### DATASET ROWS
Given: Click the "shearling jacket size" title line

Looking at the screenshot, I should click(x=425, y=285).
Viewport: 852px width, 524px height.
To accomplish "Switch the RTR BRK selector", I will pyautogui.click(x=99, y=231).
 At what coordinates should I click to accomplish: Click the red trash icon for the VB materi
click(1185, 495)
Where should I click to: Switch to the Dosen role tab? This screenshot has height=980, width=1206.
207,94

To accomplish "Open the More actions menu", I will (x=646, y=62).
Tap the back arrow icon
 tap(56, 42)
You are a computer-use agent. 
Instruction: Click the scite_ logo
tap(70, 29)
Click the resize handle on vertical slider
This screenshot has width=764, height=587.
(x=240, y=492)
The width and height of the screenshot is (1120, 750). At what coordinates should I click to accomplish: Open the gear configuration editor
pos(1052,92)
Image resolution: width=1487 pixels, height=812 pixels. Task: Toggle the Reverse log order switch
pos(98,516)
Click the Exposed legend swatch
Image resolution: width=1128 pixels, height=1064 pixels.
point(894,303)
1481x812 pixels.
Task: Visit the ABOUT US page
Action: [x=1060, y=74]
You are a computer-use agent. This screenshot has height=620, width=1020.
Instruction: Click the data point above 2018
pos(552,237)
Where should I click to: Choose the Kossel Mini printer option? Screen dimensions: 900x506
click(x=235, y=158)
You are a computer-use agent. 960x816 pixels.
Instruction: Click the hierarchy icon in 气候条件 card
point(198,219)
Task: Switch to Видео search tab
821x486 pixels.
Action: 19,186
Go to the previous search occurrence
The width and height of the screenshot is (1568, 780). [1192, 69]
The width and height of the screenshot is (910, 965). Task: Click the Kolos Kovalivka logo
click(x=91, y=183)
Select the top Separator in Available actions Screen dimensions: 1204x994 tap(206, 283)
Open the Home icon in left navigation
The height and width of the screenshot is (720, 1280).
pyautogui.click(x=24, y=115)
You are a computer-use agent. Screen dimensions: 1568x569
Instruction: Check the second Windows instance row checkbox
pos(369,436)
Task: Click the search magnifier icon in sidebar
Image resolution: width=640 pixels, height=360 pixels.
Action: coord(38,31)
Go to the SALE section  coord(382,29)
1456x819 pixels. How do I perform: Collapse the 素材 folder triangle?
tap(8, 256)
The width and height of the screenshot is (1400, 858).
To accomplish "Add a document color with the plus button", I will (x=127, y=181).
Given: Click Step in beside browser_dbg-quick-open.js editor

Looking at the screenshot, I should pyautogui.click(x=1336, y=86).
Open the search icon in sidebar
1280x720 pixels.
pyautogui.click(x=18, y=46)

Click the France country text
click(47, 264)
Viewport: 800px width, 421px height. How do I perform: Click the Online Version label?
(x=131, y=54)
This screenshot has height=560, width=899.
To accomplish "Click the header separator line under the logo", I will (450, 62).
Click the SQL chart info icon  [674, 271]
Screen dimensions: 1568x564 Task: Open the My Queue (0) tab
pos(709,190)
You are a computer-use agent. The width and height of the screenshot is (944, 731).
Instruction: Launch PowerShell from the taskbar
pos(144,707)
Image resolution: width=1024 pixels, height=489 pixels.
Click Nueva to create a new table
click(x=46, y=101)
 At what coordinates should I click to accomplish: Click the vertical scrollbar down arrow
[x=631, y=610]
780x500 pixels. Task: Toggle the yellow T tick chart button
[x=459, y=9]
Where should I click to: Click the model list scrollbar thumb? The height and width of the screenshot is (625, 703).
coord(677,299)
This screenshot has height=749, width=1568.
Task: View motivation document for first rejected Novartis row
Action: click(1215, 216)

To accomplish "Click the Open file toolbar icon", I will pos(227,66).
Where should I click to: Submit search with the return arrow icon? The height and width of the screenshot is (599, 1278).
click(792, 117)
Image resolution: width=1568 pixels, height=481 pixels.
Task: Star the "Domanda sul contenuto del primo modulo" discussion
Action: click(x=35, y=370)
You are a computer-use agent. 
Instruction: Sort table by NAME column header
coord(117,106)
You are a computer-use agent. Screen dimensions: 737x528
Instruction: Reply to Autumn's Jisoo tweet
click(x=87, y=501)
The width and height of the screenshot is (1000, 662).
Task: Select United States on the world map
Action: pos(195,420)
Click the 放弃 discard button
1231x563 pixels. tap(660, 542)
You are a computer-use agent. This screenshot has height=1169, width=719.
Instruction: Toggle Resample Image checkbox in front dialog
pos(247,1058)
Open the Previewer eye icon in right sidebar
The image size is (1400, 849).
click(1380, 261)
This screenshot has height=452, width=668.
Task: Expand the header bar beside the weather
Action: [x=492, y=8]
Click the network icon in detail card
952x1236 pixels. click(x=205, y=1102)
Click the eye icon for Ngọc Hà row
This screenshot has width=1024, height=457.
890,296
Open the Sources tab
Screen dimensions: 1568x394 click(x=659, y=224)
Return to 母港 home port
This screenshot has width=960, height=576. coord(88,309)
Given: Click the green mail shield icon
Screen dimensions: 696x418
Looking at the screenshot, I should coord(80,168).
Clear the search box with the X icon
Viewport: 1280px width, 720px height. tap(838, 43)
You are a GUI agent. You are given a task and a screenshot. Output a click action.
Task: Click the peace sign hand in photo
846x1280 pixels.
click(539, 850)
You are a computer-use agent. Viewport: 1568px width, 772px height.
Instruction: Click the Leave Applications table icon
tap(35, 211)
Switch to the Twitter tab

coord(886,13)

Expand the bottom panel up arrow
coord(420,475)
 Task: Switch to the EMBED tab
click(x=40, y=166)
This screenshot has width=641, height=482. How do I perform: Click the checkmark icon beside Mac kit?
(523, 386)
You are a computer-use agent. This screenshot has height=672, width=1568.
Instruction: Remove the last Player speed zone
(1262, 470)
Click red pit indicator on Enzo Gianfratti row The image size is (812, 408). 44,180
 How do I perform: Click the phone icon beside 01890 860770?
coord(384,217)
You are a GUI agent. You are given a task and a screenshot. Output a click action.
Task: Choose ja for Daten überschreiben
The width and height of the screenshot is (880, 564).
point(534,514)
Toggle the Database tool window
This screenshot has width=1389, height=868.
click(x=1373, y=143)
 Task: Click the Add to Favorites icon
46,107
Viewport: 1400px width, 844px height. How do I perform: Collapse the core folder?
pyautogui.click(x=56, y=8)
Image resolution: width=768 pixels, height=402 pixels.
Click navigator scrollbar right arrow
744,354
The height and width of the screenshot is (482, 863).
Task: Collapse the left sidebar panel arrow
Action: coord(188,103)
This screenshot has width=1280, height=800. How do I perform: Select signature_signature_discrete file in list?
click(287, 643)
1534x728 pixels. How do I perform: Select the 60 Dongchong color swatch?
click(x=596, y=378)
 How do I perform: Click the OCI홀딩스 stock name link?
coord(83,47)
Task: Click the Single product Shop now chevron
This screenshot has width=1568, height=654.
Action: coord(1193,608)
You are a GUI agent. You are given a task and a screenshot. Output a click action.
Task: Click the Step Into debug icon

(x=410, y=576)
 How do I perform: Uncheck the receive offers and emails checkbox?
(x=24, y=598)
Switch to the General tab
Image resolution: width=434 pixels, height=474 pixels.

### REQUEST
Copy all of the material above word for word, keeping every line in its original order.

### COMPLETE ANSWER
Given: Click the "shearling jacket size" title line

Looking at the screenshot, I should click(x=425, y=285).
Viewport: 852px width, 524px height.
To accomplish "Switch the RTR BRK selector", I will pyautogui.click(x=99, y=231).
 At what coordinates should I click to accomplish: Click the red trash icon for the VB materi
click(1185, 495)
Where should I click to: Switch to the Dosen role tab? This screenshot has height=980, width=1206.
207,94

To accomplish "Open the More actions menu", I will (x=646, y=62).
Tap the back arrow icon
 tap(56, 42)
You are a computer-use agent. 
Instruction: Click the scite_ logo
tap(70, 29)
Click the resize handle on vertical slider
This screenshot has width=764, height=587.
(x=240, y=492)
The width and height of the screenshot is (1120, 750). At what coordinates should I click to accomplish: Open the gear configuration editor
pos(1052,92)
Image resolution: width=1487 pixels, height=812 pixels. Task: Toggle the Reverse log order switch
pos(98,516)
Click the Exposed legend swatch
Image resolution: width=1128 pixels, height=1064 pixels.
point(894,303)
1481x812 pixels.
Task: Visit the ABOUT US page
Action: [x=1060, y=74]
You are a computer-use agent. This screenshot has height=620, width=1020.
Instruction: Click the data point above 2018
pos(552,237)
Where should I click to: Choose the Kossel Mini printer option? Screen dimensions: 900x506
click(x=235, y=158)
You are a computer-use agent. 960x816 pixels.
Instruction: Click the hierarchy icon in 气候条件 card
point(198,219)
Task: Switch to Видео search tab
821x486 pixels.
Action: 19,186
Go to the previous search occurrence
The width and height of the screenshot is (1568, 780). [1192, 69]
The width and height of the screenshot is (910, 965). Task: Click the Kolos Kovalivka logo
click(x=91, y=183)
Select the top Separator in Available actions Screen dimensions: 1204x994 tap(206, 283)
Open the Home icon in left navigation
The height and width of the screenshot is (720, 1280).
pyautogui.click(x=24, y=115)
You are a computer-use agent. Screen dimensions: 1568x569
Instruction: Check the second Windows instance row checkbox
pos(369,436)
Task: Click the search magnifier icon in sidebar
Image resolution: width=640 pixels, height=360 pixels.
Action: coord(38,31)
Go to the SALE section  coord(382,29)
1456x819 pixels. How do I perform: Collapse the 素材 folder triangle?
tap(8, 256)
The width and height of the screenshot is (1400, 858).
To accomplish "Add a document color with the plus button", I will (x=127, y=181).
Given: Click Step in beside browser_dbg-quick-open.js editor

Looking at the screenshot, I should pyautogui.click(x=1336, y=86).
Open the search icon in sidebar
1280x720 pixels.
pyautogui.click(x=18, y=46)

Click the France country text
click(47, 264)
Viewport: 800px width, 421px height. How do I perform: Click the Online Version label?
(x=131, y=54)
This screenshot has height=560, width=899.
To accomplish "Click the header separator line under the logo", I will (450, 62).
Click the SQL chart info icon  [674, 271]
Screen dimensions: 1568x564 Task: Open the My Queue (0) tab
pos(709,190)
You are a computer-use agent. The width and height of the screenshot is (944, 731).
Instruction: Launch PowerShell from the taskbar
pos(144,707)
Image resolution: width=1024 pixels, height=489 pixels.
Click Nueva to create a new table
click(x=46, y=101)
 At what coordinates should I click to accomplish: Click the vertical scrollbar down arrow
[x=631, y=610]
780x500 pixels. Task: Toggle the yellow T tick chart button
[x=459, y=9]
Where should I click to: Click the model list scrollbar thumb? The height and width of the screenshot is (625, 703).
coord(677,299)
This screenshot has height=749, width=1568.
Task: View motivation document for first rejected Novartis row
Action: click(1215, 216)

To accomplish "Click the Open file toolbar icon", I will pos(227,66).
Where should I click to: Submit search with the return arrow icon? The height and width of the screenshot is (599, 1278).
click(792, 117)
Image resolution: width=1568 pixels, height=481 pixels.
Task: Star the "Domanda sul contenuto del primo modulo" discussion
Action: click(x=35, y=370)
You are a computer-use agent. 
Instruction: Sort table by NAME column header
coord(117,106)
You are a computer-use agent. Screen dimensions: 737x528
Instruction: Reply to Autumn's Jisoo tweet
click(x=87, y=501)
The width and height of the screenshot is (1000, 662).
Task: Select United States on the world map
Action: pos(195,420)
Click the 放弃 discard button
1231x563 pixels. tap(660, 542)
You are a computer-use agent. This screenshot has height=1169, width=719.
Instruction: Toggle Resample Image checkbox in front dialog
pos(247,1058)
Open the Previewer eye icon in right sidebar
The image size is (1400, 849).
click(1380, 261)
This screenshot has height=452, width=668.
Task: Expand the header bar beside the weather
Action: [x=492, y=8]
Click the network icon in detail card
952x1236 pixels. click(x=205, y=1102)
Click the eye icon for Ngọc Hà row
This screenshot has width=1024, height=457.
890,296
Open the Sources tab
Screen dimensions: 1568x394 click(x=659, y=224)
Return to 母港 home port
This screenshot has width=960, height=576. coord(88,309)
Given: Click the green mail shield icon
Screen dimensions: 696x418
Looking at the screenshot, I should coord(80,168).
Clear the search box with the X icon
Viewport: 1280px width, 720px height. tap(838, 43)
You are a GUI agent. You are given a task and a screenshot. Output a click action.
Task: Click the peace sign hand in photo
846x1280 pixels.
click(539, 850)
You are a computer-use agent. Viewport: 1568px width, 772px height.
Instruction: Click the Leave Applications table icon
tap(35, 211)
Switch to the Twitter tab

coord(886,13)

Expand the bottom panel up arrow
coord(420,475)
 Task: Switch to the EMBED tab
click(x=40, y=166)
This screenshot has width=641, height=482. How do I perform: Click the checkmark icon beside Mac kit?
(523, 386)
You are a computer-use agent. This screenshot has height=672, width=1568.
Instruction: Remove the last Player speed zone
(1262, 470)
Click red pit indicator on Enzo Gianfratti row The image size is (812, 408). 44,180
 How do I perform: Click the phone icon beside 01890 860770?
coord(384,217)
You are a GUI agent. You are given a task and a screenshot. Output a click action.
Task: Choose ja for Daten überschreiben
The width and height of the screenshot is (880, 564).
point(534,514)
Toggle the Database tool window
This screenshot has width=1389, height=868.
click(x=1373, y=143)
 Task: Click the Add to Favorites icon
46,107
Viewport: 1400px width, 844px height. How do I perform: Collapse the core folder?
pyautogui.click(x=56, y=8)
Image resolution: width=768 pixels, height=402 pixels.
Click navigator scrollbar right arrow
744,354
The height and width of the screenshot is (482, 863).
Task: Collapse the left sidebar panel arrow
Action: coord(188,103)
This screenshot has width=1280, height=800. How do I perform: Select signature_signature_discrete file in list?
click(287, 643)
1534x728 pixels. How do I perform: Select the 60 Dongchong color swatch?
click(x=596, y=378)
 How do I perform: Click the OCI홀딩스 stock name link?
coord(83,47)
Task: Click the Single product Shop now chevron
This screenshot has width=1568, height=654.
Action: coord(1193,608)
You are a GUI agent. You are given a task and a screenshot. Output a click action.
Task: Click the Step Into debug icon

(x=410, y=576)
 How do I perform: Uncheck the receive offers and emails checkbox?
(x=24, y=598)
Switch to the General tab
Image resolution: width=434 pixels, height=474 pixels.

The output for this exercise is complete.